So you are quite right to ask whether this kind of ganging up on the National Front can only be good for it in the long term. I’d be surprised if she weren’t stronger in 2022. This sense of marginalization and grievance and being ganged up on is really, really quite helpful from the National Front’s point of view because they can say that the will of the people has been thwarted. It’s a tradition that she, or whoever succeeds her, can invoke by saying, “We have always been discriminated against. There’s always been a kind of conspiracy of the institutions and the establishment against us. We’re going to get clear of it, and we’re going to embody the will of the people.” [...]
Yeah, this is a candidate for regulated capitalism. He’s not the candidate of change, in my view. It seemed to us in Europe that Obama, whatever his shortcomings in his two administrations, was a huge symbolic figure. I’m not sure Macron will make it to that extent. I don’t think the symbolism in Macron will have the resonance of Obama’s symbolism. I think they may be very similar candidates.
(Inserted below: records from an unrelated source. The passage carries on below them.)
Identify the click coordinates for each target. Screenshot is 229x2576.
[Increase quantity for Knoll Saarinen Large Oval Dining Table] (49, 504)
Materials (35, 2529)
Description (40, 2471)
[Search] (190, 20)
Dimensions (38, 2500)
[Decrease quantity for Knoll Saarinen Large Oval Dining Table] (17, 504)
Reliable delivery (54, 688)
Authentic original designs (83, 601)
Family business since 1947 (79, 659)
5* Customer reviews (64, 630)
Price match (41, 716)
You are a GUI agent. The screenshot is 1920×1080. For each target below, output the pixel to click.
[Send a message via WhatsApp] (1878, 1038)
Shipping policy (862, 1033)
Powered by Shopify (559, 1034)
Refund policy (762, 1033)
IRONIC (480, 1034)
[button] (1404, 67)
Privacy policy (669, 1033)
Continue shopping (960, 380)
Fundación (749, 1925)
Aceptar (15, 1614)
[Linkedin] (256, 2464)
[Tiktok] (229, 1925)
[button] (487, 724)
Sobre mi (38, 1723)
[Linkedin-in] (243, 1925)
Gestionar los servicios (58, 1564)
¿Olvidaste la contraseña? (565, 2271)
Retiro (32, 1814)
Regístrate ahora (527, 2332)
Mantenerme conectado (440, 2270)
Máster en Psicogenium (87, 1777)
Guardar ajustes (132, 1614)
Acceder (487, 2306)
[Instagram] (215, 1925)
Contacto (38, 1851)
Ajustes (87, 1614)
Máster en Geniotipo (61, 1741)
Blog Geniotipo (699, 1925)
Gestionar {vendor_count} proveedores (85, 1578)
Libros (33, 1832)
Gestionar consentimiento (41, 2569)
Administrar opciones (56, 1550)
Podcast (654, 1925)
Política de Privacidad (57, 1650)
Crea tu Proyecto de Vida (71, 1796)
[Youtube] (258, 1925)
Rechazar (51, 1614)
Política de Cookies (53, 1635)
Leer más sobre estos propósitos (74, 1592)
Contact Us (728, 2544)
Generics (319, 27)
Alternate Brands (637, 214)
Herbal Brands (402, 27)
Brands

They’ll navigate the ship, and they’ll try to keep things going for as long as they can, and in 2022 Macron and his team will face a bigger challenge from Le Pen, just as Obama after two administrations got hit hard by Trump. [...]
That was a moment. It was also one which he possibly regretted, although he’s OK now. This was the nearest, in terms of internationalism, that Macron ever came to the Mélenchon campaign. Mélenchon is a genuine internationalist in his support of migrants, asylum seekers. He’s very conscious of the global south. Macron is more a market liberal and a proper social liberal at the same time. He would say, “Look, this is a globalized world. We have to let the history slide away if it’s inhibiting our relationships with other countries, and I feel that this whole past with Algeria needs to be cleared away.” He’s modern in that way. He doesn’t carry the weight of history in the way that old Marxists do or people whose politics descend from that tradition do. I think he’s free. He was punished, dragged across the coals for saying it, but actually it’s subsided. I think it was a strange and radical and controversial thing to say, and I admire him for it.